Cite this article as: LIU F Y, ZHANG J G, CHEN J, et al. Value of ZOOM-mDixon-derived T2*/R2* imaging in preoperative predicting lymph node metastasis in pancreatic ductal adenocarcinoma[J]. Chin J Magn Reson Imaging, 2024, 15(1): 119-124. DOI:10.12015/issn.1674-8034.2024.01.019.

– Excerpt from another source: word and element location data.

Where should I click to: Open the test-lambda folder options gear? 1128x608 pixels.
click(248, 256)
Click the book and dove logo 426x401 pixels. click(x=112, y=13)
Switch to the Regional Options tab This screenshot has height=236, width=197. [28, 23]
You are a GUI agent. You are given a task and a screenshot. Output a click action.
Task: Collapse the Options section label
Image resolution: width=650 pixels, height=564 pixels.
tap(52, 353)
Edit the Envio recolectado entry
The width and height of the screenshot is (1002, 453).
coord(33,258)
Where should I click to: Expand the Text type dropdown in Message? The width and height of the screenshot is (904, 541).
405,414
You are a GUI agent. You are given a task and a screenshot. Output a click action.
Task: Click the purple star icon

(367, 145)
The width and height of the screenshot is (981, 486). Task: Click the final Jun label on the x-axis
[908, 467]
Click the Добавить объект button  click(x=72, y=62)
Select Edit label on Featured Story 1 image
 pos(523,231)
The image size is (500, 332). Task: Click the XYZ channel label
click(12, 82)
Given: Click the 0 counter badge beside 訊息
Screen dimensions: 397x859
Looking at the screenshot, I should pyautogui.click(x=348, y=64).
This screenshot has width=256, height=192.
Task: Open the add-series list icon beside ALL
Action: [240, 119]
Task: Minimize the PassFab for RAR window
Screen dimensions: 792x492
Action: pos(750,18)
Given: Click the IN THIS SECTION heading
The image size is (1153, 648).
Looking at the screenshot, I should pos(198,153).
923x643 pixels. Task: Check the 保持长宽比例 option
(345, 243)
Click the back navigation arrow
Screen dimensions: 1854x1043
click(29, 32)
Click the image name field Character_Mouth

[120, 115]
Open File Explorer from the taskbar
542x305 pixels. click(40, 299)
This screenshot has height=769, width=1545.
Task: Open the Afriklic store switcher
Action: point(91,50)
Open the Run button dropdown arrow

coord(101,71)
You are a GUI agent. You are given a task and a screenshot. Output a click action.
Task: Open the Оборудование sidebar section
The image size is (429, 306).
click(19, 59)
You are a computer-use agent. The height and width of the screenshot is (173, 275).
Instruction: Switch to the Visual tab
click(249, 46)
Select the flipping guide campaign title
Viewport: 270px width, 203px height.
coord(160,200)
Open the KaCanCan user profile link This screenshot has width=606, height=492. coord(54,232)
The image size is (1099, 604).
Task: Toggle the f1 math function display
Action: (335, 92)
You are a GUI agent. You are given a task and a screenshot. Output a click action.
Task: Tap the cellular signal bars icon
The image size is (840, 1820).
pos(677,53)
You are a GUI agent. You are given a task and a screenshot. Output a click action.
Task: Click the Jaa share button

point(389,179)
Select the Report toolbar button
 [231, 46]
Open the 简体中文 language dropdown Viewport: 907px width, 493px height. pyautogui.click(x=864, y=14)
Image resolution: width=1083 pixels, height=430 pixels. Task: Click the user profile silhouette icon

[Abstract] Objective To investigate the feasibility of using quantitative T2*/R2* values derived from the ZOOM-mDixon sequence for evaluating lymph node metastasis in pancreatic ductal adenocarcinoma.Materials and Methods A retrospective analysis was conducted on 59 patients with pathologically confirmed pancreatic ductal adenocarcinoma, including 31 patients with lymph node metastasis (LNM) and 28 patients without lymph node metastasis (nLNM). All patients underwent preoperative MRI scans, which included the ZOOM-mDixon sequence. The analysis involved examining clinical data, such as age and preoperative carbohydrate antigen (CA)19-9 levels, routine radiological features including location and morphology, and T2*/R2* values. Intra-class correlation coefficients (ICC) were used to evaluate repeatability, while U-tests, t-tests, or χ2 tests were used to compare differences between the two groups. The receiving operator characteristic (ROC) curve was plotted, and the area under curve (AUC) was calculated to assess the diagnostic performance of quantitative indicators.Results The inter-and intra-group ICC values for T2*/R2* were excellent, ranging from 0.83 to 0.97. No statistically significant differences were observed in age, tumor morphology, short diameter of the tumor, tumor location, preoperative CA19-9, CA125, carcinoma embryonic antigen (CEA) levels between the LNM and nLNM groups. However, gender, long diameter of the lesion, and lesion boundary exhibited statistically significant differences (P values were 0.023, 0.048, 0.040, respectively). There were significant statistical differences in the T2* and R2* values between the two groups (P values <0.05). Compared with the nLNM group, the LNM group exhibited a smaller R2* value [17.63 (15.10, 22.50) /s vs. 24.00 (20.00, 28.30) /s] and a higher T2* value [(63.77±13.95) ms vs. (49.71±12.67) ms]. The AUCs for T2*/R2* values in predicting lymph node metastasis of pancreatic cancer were 0.775 and 0.766, respectively.Conclusions Quantitative T2*/R2* imaging derived from the ZOOM-mDixon sequences can predict preoperative lymph node metastasis of pancreatic ductal adenocarcinoma, offering valuable insights for clinical treatment decisions.
[Keywords] pancreatic ductal adenocarcinoma;water-fat separation technique;magnetic resonance imaging;lymph node metastasis;preoperativ prediction

LIU Fuyao   ZHANG Jinggang*   CHEN Jie   DU Yanan   LI Minglei  

Department of Radiology, Third Affiliated Hospital of Soochow University, Changzhou 213003, China

Corresponding author: ZHANG J G, E-mail: yanqing@126.com

Conflicts of interest   None.

Received  2023-07-20
Accepted  2023-12-26
DOI: 10.12015/issn.1674-8034.2024.01.019
Cite this article as: LIU F Y, ZHANG J G, CHEN J, et al. Value of ZOOM-mDixon-derived T2*/R2* imaging in preoperative predicting lymph node metastasis in pancreatic ductal adenocarcinoma[J]. Chin J Magn Reson Imaging, 2024, 15(1): 119-124. DOI:10.12015/issn.1674-8034.2024.01.019.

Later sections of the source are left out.